(Records from a data collection)

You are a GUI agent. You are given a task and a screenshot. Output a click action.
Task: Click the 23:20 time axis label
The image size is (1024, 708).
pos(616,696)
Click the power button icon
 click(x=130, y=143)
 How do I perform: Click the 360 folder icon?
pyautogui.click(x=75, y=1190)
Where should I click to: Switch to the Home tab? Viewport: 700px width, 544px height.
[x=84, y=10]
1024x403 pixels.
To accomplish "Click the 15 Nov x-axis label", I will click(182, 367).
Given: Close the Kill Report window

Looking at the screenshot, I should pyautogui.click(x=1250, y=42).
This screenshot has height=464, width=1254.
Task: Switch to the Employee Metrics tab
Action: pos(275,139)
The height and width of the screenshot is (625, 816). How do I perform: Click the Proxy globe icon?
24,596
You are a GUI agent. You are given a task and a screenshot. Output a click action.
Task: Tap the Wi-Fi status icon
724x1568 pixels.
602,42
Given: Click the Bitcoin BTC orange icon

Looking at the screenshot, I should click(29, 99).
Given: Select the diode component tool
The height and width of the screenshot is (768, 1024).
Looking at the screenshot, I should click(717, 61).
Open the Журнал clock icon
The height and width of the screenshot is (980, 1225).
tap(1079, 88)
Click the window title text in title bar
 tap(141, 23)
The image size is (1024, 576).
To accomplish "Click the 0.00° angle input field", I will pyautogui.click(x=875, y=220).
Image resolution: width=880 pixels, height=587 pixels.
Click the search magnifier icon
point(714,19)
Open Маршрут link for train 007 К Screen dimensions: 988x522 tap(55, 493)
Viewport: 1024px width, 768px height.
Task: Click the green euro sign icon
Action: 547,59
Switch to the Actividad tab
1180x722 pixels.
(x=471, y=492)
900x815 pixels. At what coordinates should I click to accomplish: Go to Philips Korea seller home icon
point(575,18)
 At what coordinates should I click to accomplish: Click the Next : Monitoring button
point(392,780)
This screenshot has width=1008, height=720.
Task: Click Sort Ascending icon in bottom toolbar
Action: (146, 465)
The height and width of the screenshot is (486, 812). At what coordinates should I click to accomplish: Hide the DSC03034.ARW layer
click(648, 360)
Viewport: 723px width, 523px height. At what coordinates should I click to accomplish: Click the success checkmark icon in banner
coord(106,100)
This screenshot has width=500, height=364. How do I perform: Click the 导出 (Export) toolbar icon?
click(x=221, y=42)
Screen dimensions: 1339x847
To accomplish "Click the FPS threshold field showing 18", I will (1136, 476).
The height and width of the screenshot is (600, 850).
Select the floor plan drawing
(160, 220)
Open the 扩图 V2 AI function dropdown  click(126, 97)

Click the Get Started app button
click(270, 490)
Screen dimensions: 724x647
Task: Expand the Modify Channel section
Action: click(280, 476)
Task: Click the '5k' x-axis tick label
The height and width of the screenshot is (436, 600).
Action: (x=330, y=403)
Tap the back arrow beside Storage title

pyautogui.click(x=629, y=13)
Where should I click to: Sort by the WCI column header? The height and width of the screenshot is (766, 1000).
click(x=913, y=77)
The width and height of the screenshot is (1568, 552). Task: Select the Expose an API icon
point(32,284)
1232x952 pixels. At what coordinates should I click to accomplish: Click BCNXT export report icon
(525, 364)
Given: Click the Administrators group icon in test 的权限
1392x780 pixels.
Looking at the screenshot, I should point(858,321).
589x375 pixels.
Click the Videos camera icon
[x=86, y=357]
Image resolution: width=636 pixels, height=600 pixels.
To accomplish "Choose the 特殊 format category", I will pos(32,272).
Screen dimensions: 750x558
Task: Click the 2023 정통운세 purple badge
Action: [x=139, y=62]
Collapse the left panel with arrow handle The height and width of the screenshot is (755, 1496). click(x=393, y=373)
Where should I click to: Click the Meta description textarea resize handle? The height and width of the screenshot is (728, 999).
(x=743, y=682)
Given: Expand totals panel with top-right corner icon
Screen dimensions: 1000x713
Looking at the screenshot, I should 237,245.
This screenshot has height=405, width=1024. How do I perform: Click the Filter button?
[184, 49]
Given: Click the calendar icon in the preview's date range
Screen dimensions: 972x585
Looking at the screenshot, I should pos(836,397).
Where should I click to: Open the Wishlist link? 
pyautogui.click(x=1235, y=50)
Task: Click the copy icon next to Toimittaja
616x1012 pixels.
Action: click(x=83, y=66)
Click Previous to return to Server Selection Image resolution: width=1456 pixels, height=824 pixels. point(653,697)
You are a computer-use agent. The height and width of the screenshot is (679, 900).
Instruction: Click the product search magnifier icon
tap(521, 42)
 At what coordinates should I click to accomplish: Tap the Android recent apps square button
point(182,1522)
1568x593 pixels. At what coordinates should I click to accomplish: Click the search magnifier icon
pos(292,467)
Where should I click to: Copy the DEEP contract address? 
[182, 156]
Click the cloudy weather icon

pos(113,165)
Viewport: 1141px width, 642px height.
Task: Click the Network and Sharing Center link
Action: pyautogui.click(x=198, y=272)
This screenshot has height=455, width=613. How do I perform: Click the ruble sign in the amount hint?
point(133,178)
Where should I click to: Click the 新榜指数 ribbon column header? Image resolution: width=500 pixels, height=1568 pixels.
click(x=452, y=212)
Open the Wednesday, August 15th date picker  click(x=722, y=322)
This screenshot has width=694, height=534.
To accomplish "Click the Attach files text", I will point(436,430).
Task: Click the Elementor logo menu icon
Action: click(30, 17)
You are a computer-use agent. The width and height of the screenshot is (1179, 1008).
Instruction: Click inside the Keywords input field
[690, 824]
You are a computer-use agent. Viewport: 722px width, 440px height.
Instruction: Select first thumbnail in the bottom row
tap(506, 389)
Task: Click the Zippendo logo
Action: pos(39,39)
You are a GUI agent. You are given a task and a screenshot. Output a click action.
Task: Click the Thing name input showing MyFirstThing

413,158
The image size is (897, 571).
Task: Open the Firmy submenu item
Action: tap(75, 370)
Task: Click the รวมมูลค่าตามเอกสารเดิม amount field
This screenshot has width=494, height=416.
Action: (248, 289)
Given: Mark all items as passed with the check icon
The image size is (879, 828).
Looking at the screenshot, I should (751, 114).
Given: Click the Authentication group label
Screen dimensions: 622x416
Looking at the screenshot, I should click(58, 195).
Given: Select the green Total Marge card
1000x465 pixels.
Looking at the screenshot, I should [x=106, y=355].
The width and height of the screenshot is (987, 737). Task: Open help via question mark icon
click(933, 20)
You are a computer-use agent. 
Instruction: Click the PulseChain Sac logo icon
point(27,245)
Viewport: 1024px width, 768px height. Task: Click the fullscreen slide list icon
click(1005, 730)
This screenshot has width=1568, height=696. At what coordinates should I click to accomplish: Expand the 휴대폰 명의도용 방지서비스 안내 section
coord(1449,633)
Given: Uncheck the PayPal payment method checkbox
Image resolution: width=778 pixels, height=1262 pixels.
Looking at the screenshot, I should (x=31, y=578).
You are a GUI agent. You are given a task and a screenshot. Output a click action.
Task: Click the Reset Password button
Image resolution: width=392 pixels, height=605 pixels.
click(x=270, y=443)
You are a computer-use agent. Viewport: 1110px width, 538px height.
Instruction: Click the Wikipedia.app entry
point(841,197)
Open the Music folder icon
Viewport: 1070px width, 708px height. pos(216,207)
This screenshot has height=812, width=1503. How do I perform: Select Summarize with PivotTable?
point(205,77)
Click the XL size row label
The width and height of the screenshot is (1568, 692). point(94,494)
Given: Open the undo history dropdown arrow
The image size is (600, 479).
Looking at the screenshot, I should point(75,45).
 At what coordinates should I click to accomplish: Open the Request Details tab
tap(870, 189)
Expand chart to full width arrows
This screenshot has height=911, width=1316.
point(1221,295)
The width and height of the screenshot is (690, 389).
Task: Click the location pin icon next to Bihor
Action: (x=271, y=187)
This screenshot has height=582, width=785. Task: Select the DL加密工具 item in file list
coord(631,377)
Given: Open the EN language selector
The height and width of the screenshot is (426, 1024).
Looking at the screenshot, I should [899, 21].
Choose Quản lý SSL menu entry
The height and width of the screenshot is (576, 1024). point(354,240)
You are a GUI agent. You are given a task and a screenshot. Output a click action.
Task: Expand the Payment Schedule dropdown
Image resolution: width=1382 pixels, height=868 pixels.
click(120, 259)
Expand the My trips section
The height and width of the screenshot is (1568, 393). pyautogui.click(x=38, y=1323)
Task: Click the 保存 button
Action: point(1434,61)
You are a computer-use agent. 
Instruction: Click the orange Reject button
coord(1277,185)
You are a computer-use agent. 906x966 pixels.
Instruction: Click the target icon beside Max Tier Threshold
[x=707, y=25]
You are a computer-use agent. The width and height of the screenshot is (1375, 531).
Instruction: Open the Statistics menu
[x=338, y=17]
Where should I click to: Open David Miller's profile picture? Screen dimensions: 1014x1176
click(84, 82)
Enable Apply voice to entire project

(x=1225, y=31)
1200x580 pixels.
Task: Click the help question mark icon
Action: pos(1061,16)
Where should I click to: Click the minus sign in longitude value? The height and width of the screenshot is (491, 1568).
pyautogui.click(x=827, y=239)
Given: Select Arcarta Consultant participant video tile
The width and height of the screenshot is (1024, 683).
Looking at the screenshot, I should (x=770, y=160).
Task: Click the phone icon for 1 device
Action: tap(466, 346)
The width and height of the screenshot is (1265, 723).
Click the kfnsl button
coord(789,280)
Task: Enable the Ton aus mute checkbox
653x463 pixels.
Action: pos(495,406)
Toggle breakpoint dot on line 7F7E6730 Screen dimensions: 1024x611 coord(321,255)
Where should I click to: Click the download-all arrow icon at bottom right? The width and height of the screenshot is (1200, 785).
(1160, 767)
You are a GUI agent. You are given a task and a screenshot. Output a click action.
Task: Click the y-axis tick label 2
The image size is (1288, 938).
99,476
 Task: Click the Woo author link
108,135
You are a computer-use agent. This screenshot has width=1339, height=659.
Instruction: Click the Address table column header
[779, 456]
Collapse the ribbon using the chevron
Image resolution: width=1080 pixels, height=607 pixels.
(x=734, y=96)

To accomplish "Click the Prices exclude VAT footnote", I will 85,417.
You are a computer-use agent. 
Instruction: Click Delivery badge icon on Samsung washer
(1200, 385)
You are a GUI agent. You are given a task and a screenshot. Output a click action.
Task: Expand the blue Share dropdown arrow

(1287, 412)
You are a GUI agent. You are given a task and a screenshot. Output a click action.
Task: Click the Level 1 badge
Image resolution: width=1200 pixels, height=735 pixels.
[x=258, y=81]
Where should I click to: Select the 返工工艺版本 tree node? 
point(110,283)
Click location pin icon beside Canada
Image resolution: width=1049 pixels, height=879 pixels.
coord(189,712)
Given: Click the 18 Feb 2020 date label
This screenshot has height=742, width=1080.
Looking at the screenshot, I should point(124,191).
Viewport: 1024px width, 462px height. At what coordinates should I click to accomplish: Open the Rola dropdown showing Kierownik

The problem: Lines of the data above that include the string "checkbox" must each be copied.

Result of the task:
Given: Uncheck the PayPal payment method checkbox
Task: Enable the Ton aus mute checkbox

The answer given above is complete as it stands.